Tuesday, November 25, 2014

my life: a summary

I don't know why or how or what, but my left shoulder is completely messed up.

I can't breathe without it hurting.

Since we have a long car trip ahead for Thanksgiving, I called the chiropractor yesterday and they worked me in so that we could try for some relief before I left.

After, I asked the chiropractor what I could do to help.
He laughed.
He looked right at me and laughed.

"Why are you laughing?" I asked.
"Nothing will help." He responded, still laughing. "The only thing that will help it is rest. And I am looking at your son in his car seat and I know the minute I am done you are going to hoist it up and then spend the rest of your day picking him up. You can't rest it. So you will have to deal with the pain. Do your best." He then carried Joe and his car seat out to the car for me.

I fought back tears this morning lifting Joe into his high chair. Picking him up to change his diaper. Cradling him as he drank his bottle. Unloading the dishwasher. Shaking his bottle. Picking up the laundry basket. {then i took 4 advil and 2 muscle relaxers and gave up toughing it out}

When I think about all the things in our life right now, I look at a lot of them and I think, "Nothing can be done."

We are just going to have to let things hurt and wait for them to heal. And we are going to have to live life and let those wounds be poked and opened as we go, and hurt again, and heal again.

This is my life in a summary: every day we have to find a way to balance the impossible with our reality and not to be overwhelmed with pain.

Today I am thankful for advil and muscle relaxers and my kind chiropractor who squeezed me in before I left town. Today I am thankful for the Balm that coats my heart and soul, giving me more grace than I deserve, and more hope than I can muster on my own.

We have this as a sure and steadfast anchor of the soul, a hope that enters into the inner place...
Hebrews 6:10

Friday, November 7, 2014

and then God threw me a bone

I realize there is no actual theological basis for saying, "God threw me a bone".

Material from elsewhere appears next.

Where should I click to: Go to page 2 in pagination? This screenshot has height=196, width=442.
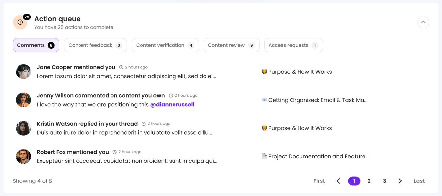point(369,181)
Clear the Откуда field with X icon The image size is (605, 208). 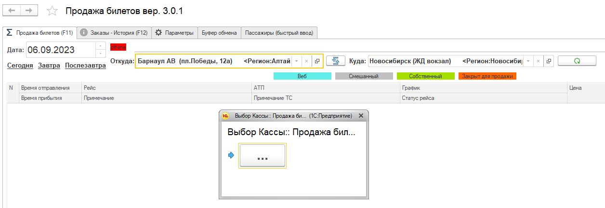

Seriously. It's been a rough couple years at the Brack house between my nightmare pregnancy and everything that's happened this year, and I'm not seeing any metaphorical light at the end of the tunnel.

But one of my very best friends in the whole wide world whom I have known since I was 7 is moving {back}to the Indy area (and she would appreciate my use of "whom" there).

She both knows me better than 99.9% of the population, loves me the way I am, and absolutely refuses not to hold me accountable. And she's fun and we both love coffee and wine (nothing could wrong there). Friends like this aren't a dime a dozen.

She laughed at how excited I was, and all I could say is, "No really, my life has been that depressing". I mean that in a very retrospective, narrative way. I am not depressed but things have been kind of depressing around here and good news is a sweet rarity.

The icing on my bone cake? She's going to work semi-full time and be home with her son when she is not working. WE CAN HANG OUT. At this point, a once a month playdate would sort of change my life.

We can now make our babies be best friends. J & S, you are welcome. (even though her baby is older than mine, we'll figure it out)

And I am in sorry in advance to anyone who may be involved in the possible craziness that may ensue. Mostly our husbands.